Development of the CI pipeline
Having seen the development of CI/CD pipelines, I can say implementing the pipelines is a full time job therefore you need to put a lot of thoughts to keep them simple. With monorepos you have your whole project at hand to run full integration and system tests. With a multirepo setup you need a different pipeline for each repository, then you need the pipelines that check out all the repositories to run system tests. The whole setup is a lot more complex.
Truth to be told the other major factor that affects pipeline complexity is versatility of technology stack. You should aim for homogeneity of programming languages, frameworks and build tools, so you can reuse pipeline implementations even in a multirepo setup.
Enforcement of conventions and consolidation of tech stack
With everything in one repo it’s more likely the whole development team will feel the overall responsibility of enforcing the conventions established. It’s also easier to point out problematic code. With multirepo setup it’s easy to have a ‘not my repo, not my responsibility, not my problem’ attitude that slowly (or fast) will erode overall quality.
Everyday work
Git pull, branch, push, merge request; code review, building the project locally, testing the project locally etc. takes considerable amount of time every day. If you force your developers to work with multiple repositories simultaneously, you just multiply this problem, not to mention the mental burden to keep everything in mind.
Where monorepos lose

Collisions of manual merges
As the headcount is growing and you are doing manual merges to ‘develop’ branch, you will run into a lot of collisions, especially that you have to wait for your CI pipeline to finish before merge. While your pipeline is running, another merge may have occured, you may need to rebase and rerun the pipeline.
To remedy the problem you can develop and/or integrate a merge queue and auto-merging capabilities into your develop branch.
Isolating problematic modules
Some modules may poison the whole monorepo with their substandard code quality, too long build time, too difficult testing strategy, too big memory consumption during tests, or too many/big resource files. If you cannot remedy these problems, it’s probably the best to outsource these modules into a different repository.
Repo size
Source code itself usually does not take too much space, but all the necessary resource files accompanying the code. You need to take big care, and if possible outsource those resource files into different repository: either source code repository or binary repository e.g. Nexus.
CI becomes time consuming
Running a build and CI automated tests on the whole repository may become time consuming. If a developer have to wait 15 minutes to merge the code, it can become a burden.
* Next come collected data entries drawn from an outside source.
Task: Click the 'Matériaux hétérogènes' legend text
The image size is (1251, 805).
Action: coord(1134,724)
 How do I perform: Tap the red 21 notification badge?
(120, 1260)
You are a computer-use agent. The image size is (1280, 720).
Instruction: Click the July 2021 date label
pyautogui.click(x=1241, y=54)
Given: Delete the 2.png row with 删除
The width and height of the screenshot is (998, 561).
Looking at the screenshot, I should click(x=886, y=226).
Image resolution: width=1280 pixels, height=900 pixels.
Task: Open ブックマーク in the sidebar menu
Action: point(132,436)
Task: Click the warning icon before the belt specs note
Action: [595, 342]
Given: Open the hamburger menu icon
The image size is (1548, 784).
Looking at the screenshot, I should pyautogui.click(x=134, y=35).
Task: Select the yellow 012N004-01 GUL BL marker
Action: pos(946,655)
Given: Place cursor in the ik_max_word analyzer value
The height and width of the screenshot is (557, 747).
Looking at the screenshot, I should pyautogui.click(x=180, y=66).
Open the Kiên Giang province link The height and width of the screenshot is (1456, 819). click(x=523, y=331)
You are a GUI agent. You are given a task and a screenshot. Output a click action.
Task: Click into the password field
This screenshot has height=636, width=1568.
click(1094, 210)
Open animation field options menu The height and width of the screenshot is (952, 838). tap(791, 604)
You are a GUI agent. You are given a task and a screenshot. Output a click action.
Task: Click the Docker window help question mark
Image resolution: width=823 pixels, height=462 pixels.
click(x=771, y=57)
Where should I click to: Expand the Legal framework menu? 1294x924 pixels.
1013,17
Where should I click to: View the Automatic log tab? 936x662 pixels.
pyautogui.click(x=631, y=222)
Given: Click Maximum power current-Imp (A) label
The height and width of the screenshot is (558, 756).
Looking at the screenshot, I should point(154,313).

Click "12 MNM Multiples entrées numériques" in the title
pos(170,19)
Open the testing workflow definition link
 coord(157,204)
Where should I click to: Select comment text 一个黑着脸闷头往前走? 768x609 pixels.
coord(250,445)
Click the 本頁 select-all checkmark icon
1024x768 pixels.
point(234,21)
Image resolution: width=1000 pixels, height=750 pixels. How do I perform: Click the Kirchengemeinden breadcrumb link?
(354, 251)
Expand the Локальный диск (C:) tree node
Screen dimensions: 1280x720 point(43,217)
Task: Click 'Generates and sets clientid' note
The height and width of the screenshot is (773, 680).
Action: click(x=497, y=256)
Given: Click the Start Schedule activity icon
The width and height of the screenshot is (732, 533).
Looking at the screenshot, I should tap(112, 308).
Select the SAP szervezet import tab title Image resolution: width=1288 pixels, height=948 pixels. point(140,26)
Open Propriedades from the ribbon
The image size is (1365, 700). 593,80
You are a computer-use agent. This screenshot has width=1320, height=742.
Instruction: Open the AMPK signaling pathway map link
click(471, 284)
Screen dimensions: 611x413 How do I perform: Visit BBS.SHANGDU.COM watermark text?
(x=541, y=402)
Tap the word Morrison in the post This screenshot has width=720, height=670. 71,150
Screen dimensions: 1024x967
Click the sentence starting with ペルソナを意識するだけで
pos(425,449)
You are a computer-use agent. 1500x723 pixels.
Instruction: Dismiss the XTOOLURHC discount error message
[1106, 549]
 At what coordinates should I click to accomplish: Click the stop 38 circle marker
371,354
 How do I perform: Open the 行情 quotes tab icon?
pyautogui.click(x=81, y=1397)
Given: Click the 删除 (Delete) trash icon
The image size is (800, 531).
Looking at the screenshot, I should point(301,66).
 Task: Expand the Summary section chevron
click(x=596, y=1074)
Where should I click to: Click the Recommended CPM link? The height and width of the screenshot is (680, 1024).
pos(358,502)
The remedy can be to run CI only for those modules that changed with a commit or merge. You may do a custom development in your CI pipeline for this.
Promotes tight coupling
Lose coupling is a good software engineering practice. With a monorepo it’s more difficult to enforce lose coupling and backward/forward compatibility between modules.
Conclusion
I like to make opinionated posts, and you may get that I favor monorepo over multirepo setup. But it’s not like this or that. You can always combine approaches.
I recommend that to start with a monorepo, which helps in establishing and keeping standards, setting up your CI/CD pipelines fast, and keeping the cohesion between modules especially in a greenfield project. Once the teams and development process get more mature, or you identify problematic or thightly coupled modules, you can start moving these elements into different repositories.